The surgery was successfully performed by the Bambino Gesù Interventional Cardiology Unit, directed by Dr. Gianfranco Butera. The patient is doing well and was discharged just 2 days after the procedure was performed.
The Defective Valve
In a healthy heart, the pulmonary valve – located between the right ventricle and the pulmonary artery – opens to allow blood to proceed to the lungs for oxygenation and then closes, to prevent it from flowing back along the right outflow channel.
In patients with certain congenital heart defects (most cases of pulmonic stenosis or tetralogy of Fallot) this hinge function is impaired. Thus a phenomenon of pulmonary regurgitation occurs, a partial reflux of blood which can normally be resolved with the positioning of pulmonary valve prostheses through open heart surgery or, when possible, endoscopically. In this way the correct functionality of the heart is re-established.
Endoscopic implantation – preferable due to the lesser physical and psychological stress caused to the patient – can be hindered or prevented by the irregular morphology of the right outflow, which can present excessive dilatation due to previous surgical interventions or other factors. This is the case of the 21-year-old patient who was followed up at Bambino Gesù from an early age for severe pulmonary stenosis: neither open-heart surgery nor that of traditional trans-catheter valves were feasible for her.

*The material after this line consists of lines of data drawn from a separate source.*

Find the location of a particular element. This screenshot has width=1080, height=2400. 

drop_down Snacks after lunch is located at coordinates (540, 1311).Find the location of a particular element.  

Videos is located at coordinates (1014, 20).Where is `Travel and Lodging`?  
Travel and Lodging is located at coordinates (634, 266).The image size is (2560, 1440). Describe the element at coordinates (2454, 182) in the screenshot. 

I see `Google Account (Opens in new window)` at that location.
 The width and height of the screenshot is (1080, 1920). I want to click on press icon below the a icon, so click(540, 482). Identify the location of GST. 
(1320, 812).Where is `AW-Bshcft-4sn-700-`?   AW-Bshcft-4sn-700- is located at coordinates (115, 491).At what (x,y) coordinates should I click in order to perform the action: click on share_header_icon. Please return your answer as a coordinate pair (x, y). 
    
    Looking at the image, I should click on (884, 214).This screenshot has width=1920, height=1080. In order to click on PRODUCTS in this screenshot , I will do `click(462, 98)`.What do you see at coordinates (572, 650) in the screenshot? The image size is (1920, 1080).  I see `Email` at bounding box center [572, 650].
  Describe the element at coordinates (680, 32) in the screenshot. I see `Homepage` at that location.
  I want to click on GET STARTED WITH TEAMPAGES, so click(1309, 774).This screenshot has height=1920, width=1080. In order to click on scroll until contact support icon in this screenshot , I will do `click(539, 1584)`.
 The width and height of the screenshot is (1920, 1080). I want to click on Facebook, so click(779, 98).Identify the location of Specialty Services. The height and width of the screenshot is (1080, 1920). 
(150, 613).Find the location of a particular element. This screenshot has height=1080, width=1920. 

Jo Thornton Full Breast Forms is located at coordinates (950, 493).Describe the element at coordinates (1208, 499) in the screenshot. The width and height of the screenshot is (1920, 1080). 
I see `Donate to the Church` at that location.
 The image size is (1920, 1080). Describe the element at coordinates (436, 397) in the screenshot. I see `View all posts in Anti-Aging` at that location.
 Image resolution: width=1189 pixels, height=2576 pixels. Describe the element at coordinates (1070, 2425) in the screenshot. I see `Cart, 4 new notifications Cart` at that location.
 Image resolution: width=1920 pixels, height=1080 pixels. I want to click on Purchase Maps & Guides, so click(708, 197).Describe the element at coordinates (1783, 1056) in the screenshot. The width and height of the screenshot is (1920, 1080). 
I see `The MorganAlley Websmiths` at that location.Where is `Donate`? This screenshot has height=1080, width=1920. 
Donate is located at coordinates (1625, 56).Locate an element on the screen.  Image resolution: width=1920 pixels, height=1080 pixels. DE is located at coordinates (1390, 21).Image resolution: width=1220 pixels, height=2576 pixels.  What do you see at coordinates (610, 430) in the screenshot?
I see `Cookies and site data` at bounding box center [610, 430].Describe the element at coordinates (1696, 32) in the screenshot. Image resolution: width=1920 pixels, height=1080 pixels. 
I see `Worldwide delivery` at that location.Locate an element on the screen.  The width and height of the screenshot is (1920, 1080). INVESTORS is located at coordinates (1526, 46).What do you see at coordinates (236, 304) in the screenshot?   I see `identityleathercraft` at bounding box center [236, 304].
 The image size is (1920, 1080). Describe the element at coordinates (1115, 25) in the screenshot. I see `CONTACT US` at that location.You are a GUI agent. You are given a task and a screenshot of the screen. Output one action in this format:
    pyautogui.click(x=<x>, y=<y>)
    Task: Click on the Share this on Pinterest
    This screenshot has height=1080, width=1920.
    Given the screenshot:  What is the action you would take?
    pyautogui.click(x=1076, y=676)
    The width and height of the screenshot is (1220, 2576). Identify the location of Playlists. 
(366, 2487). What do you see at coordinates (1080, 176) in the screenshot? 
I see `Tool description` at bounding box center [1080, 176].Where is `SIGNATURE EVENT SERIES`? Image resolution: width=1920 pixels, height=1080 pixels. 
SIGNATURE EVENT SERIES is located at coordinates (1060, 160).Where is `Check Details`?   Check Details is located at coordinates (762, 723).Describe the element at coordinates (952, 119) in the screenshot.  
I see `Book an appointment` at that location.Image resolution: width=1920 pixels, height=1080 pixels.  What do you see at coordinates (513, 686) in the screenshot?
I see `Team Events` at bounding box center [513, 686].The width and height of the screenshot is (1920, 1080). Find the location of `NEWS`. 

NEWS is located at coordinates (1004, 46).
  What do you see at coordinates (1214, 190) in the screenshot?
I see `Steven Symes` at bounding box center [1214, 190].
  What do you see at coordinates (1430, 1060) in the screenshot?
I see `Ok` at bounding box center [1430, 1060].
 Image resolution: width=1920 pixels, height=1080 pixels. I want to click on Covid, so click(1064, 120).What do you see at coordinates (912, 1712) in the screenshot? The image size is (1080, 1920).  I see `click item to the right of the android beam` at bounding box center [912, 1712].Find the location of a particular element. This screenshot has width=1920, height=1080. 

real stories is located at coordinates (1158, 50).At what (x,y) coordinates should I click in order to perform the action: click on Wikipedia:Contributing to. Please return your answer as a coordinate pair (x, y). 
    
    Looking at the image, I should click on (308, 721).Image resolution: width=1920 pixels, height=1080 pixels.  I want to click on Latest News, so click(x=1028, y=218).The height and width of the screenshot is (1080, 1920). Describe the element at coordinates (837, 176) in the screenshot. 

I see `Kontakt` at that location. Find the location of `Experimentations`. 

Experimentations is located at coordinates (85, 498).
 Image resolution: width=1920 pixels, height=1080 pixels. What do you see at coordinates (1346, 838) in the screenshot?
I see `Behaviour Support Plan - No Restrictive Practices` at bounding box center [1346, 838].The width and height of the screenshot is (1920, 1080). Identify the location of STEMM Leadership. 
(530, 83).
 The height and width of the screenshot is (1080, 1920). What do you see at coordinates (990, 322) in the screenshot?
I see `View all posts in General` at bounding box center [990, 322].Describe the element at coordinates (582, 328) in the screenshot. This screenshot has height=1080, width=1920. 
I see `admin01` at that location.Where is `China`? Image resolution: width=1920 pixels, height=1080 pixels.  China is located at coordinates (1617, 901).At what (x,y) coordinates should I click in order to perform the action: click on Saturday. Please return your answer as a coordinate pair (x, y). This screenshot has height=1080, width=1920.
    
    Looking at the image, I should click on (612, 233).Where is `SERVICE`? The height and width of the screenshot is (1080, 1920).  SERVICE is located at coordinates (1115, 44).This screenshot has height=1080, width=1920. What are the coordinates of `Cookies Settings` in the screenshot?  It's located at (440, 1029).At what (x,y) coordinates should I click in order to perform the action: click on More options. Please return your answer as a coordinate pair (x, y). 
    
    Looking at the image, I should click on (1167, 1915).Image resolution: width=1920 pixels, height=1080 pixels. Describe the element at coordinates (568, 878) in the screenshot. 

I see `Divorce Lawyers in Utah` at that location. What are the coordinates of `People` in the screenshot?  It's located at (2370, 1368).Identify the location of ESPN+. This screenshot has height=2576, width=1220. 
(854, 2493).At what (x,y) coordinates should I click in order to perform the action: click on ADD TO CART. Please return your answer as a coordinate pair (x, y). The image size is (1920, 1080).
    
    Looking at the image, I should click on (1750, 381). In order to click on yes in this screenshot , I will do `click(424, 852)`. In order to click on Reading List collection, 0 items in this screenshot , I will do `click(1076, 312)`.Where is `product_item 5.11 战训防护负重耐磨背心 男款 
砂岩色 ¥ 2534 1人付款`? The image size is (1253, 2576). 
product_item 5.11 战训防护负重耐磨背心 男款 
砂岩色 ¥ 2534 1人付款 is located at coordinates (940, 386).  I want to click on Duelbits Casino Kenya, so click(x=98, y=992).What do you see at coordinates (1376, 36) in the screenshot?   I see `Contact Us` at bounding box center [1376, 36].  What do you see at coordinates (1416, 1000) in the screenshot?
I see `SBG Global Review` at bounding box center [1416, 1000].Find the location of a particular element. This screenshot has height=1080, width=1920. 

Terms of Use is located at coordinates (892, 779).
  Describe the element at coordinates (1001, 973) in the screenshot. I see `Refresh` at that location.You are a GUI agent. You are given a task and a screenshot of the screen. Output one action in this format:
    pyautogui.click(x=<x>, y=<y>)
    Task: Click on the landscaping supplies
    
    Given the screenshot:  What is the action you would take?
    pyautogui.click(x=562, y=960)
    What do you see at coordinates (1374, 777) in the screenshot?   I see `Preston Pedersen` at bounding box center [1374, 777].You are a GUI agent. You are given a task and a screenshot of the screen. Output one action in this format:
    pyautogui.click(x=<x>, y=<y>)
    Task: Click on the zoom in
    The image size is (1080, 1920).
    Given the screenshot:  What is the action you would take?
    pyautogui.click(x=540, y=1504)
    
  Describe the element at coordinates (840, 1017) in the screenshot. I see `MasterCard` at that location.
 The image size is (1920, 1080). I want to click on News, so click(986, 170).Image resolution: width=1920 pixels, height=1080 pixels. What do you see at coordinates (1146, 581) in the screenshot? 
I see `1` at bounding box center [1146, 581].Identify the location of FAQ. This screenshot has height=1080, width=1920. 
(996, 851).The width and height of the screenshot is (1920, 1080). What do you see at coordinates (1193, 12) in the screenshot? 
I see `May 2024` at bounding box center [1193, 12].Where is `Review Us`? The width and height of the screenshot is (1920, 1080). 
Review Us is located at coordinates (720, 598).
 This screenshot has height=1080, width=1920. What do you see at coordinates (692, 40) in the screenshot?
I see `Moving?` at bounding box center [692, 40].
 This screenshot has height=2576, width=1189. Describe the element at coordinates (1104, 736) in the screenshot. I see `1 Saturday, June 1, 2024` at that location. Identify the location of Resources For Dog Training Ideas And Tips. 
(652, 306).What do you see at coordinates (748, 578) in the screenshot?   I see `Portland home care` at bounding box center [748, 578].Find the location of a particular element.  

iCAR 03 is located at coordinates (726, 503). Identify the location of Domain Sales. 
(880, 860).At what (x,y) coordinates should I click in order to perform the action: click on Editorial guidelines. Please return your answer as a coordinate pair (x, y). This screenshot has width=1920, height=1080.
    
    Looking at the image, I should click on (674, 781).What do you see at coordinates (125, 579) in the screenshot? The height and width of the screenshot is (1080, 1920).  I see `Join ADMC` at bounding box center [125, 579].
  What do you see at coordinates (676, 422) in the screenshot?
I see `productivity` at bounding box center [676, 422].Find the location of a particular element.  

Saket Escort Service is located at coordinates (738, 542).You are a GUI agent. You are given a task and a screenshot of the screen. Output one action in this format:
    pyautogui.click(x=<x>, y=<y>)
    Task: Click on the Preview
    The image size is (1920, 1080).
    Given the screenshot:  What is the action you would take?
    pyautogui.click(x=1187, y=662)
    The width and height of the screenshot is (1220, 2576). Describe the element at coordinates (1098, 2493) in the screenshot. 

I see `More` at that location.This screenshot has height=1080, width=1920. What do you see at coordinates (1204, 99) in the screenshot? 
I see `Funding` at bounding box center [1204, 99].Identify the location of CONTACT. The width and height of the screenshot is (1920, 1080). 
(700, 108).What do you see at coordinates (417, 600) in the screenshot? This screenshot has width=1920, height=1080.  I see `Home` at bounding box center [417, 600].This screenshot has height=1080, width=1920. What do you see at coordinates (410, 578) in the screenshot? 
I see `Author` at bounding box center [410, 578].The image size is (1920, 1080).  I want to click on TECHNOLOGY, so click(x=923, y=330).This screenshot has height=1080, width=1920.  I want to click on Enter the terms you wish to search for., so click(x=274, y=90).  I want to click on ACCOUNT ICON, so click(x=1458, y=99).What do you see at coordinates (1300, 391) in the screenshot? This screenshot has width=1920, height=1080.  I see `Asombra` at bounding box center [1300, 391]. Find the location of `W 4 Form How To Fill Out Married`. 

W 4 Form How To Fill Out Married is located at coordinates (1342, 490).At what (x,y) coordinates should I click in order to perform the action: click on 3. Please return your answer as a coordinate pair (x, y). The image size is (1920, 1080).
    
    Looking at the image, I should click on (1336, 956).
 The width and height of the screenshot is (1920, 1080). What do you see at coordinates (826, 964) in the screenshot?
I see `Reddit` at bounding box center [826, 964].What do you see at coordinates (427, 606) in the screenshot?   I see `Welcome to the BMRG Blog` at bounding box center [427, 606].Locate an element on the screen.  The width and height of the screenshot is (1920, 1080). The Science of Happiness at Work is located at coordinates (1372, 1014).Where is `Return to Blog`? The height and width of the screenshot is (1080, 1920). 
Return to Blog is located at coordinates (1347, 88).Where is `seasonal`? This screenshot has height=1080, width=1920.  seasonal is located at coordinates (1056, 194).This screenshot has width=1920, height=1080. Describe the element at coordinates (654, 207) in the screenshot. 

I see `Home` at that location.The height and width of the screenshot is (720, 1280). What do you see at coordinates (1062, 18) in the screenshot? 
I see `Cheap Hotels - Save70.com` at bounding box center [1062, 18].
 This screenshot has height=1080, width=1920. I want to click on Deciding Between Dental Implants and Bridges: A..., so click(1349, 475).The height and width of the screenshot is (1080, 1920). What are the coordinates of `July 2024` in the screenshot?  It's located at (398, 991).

An “Hourglass” for The Heart
The specialists of the Interventional Cardiology Unit therefore evaluated the implantation of a new latest generation trans-catheter device, already in use for some years in the United States but not yet authorized in Europe, for which the green light was required from part of the Ministry of Health for compassionate use.
It is a system (Alterra Adaptive Prestent) made up of two components. The first is a self-expanding metal stent, which acts as a reducer of the diameter of the dilated right outflow. A sort of hourglass-shaped conduit that provides the support base for the second component, a standard pulmonary valve. Thanks to this system it is possible to intervene endoscopically even in the case of dilatation of the right outflow up to 42-44 millimeters, against the maximum 29 millimeters that can be managed with traditional trans-catheter devices.
Moreover, since the pulmonary valve prostheses are made of biological material, they undergo a partial deterioration over time which requires their replacement. Due to its metallic nature, the “hourglass” does not undergo the same process and allows a new valve to be inserted by hemodynamics when necessary.
Less Patients for The Scalpel
The full use of this new trans-catheter device, when possible, will therefore make it possible to treat a wider range of patients with congenital heart disease who are now destined for the scalpel due to extensive dilatation of the right outflow.
“The possibility – says dr. Gianfranco Butera – of a procedure after which you can go home in 2-3 days, is an important result in terms of the patient’s experience who is subjected to less physical and psychological stress than open heart surgery. And it also represents an advantage for the National Health Service due to the lower commitment of resources. Interventional cardiology is based on continuous technological evolution. Only at Bambino Gesù we will be able to go from a number of 25-30 patients a year to at least 45-50. Today, thanks to the authorization of the Ministry of Health, we are happy to have been able to respond to the need for treatment of one of our patients for whom waiting would have represented too high a risk“.